For purposes of this motion, the Court will take all facts alleged in the Third Amended Complaint as true. Kulwicki v. Dawson, 969 F.2d 1454, 1462 (3d Cir. 1992).

Plaintiff previously owned residential real property located at 4101 Dairy Court, Freehold, New Jersey (“the Property”), which she occupied as her primary residence. (Third Amended

2 Complaint (“Third Am. Compl.”) ¶ 1, ECF No. 69.) From approximately July 12, 2007 to July 11, 2017, Defendant was the servicer of a note and mortgage on the Property (collectively, the “Loan”), and the Loan was insured by The Federal Housing Authority (“FHA”). (Id. ¶ 3.)

The Court will rely upon the facts set forth in its prior Opinion as to Defendant's History with HAMP Regulations and Defendant's Automated Loan Modification Tools. (See ECF No. 65 at 2-5.)

A. Plaintiff's Request for Modification and Foreclosure

In 2009, Plaintiff left her job to care for her ill father and brother. (Id. ¶ 61.) As a result, she experienced financial difficulties and defaulted on the Loan. (Id.) In February 2012, Plaintiff reached out to Defendant to obtain a loan modification. (Id. ¶ 64.) On November 19, 2012, Defendant filed a foreclosure action against Plaintiff. (Id. ¶ 65.) On or about December 2, 2013, Defendant sent a letter to Plaintiff informing her that she did not qualify for a loan modification. (Id. ¶ 66.) Shortly after, Plaintiff appealed the modification denial, but Defendant denied the appeal through correspondence dated January 13, 2014. (Id. ¶ 67.)

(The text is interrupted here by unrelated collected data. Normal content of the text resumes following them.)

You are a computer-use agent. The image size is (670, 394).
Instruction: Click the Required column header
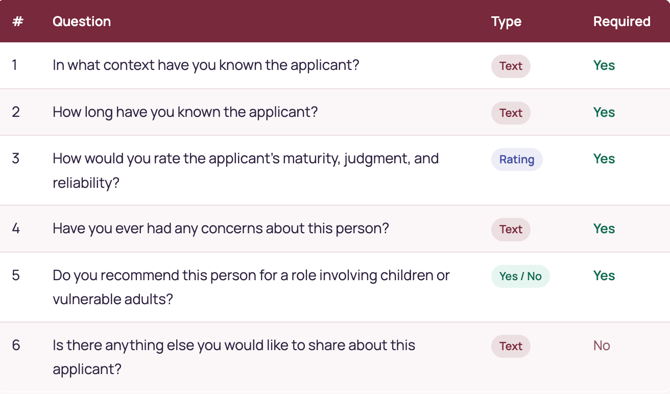tap(622, 21)
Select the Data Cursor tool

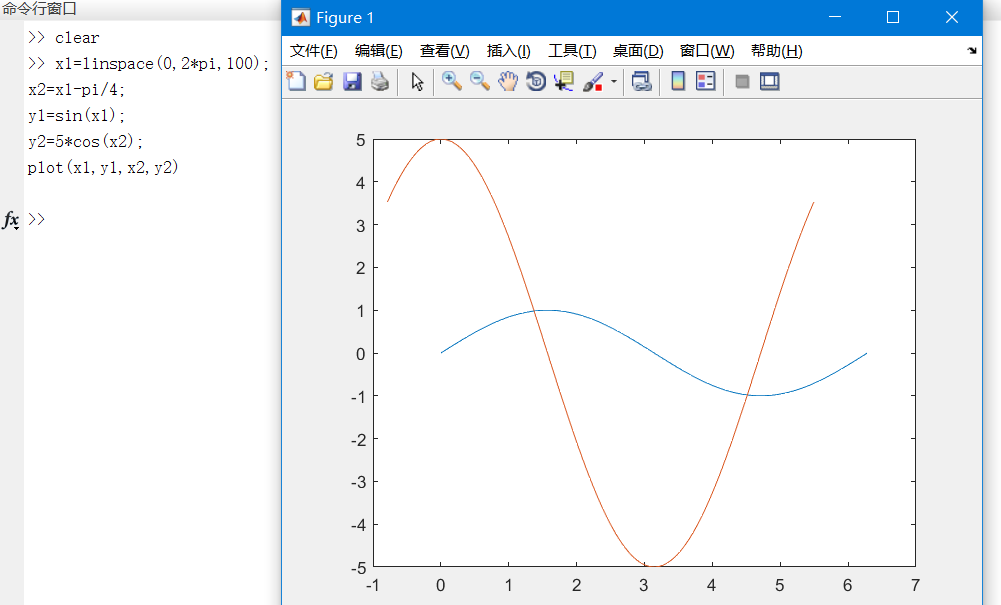point(562,82)
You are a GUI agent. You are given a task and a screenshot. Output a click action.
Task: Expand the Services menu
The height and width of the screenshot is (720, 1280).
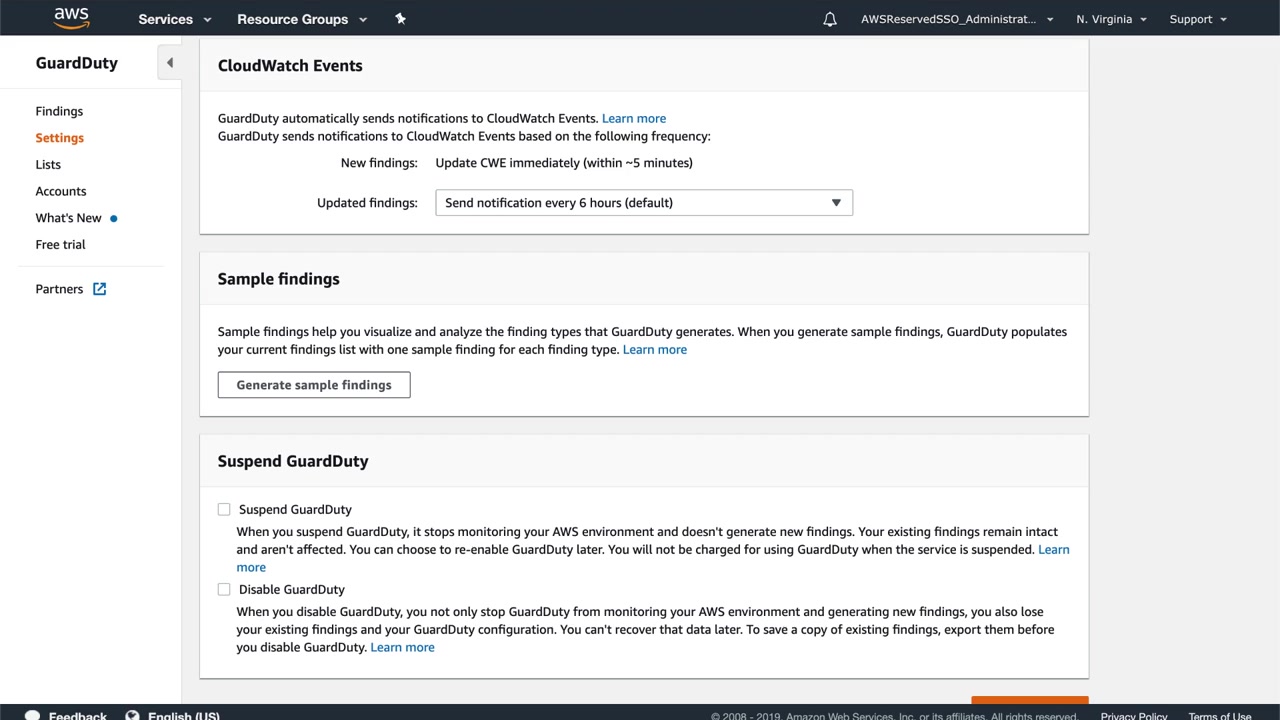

During this time, Plaintiff also experienced financial difficulties related to her condominium association. On or about August 19, 2011, The Strickland Farm Condominium Association, Inc. (the “COA”) commenced an action against Plaintiff over $1,819 in unpaid common expense assessments. (Id. ¶ 62.) On October 13, 2012, judgment was awarded to the COA in the amount of $4,075.15. (Id. ¶ 63.) On October 15, 2013, an Order Permitting the Sale of Van Brunt's Home was entered in the COA action. (Id. ¶ 63.) The COA scheduled an auction on Plaintiff's home for February 3, 2014. (Id. ¶ 68.)

Plaintiff did not take actions to stop the February 3, 2014 auction because Defendant held the first lien position mortgage and was proceeding to foreclose on her home. (Id. ¶ 69.) On February 3, 2014, the COA sold Plaintiff's home at auction. (Id. ¶ 70.) Plaintiff and her family were forced to move out of the Property on or about September 3, 2014. (Id. ¶ 71.)

On July 1, 2014, Defendant obtained final judgment in its foreclosure action and scheduled an initial sale date for December 1, 2014. (Id. ¶ 72.) Ultimately, Defendant caused the home to be sold at auction and acquired title to the property at a sale in January 2015. (Id.) Defendant held the deed until May 16, 2018. (Id. ¶ 73.)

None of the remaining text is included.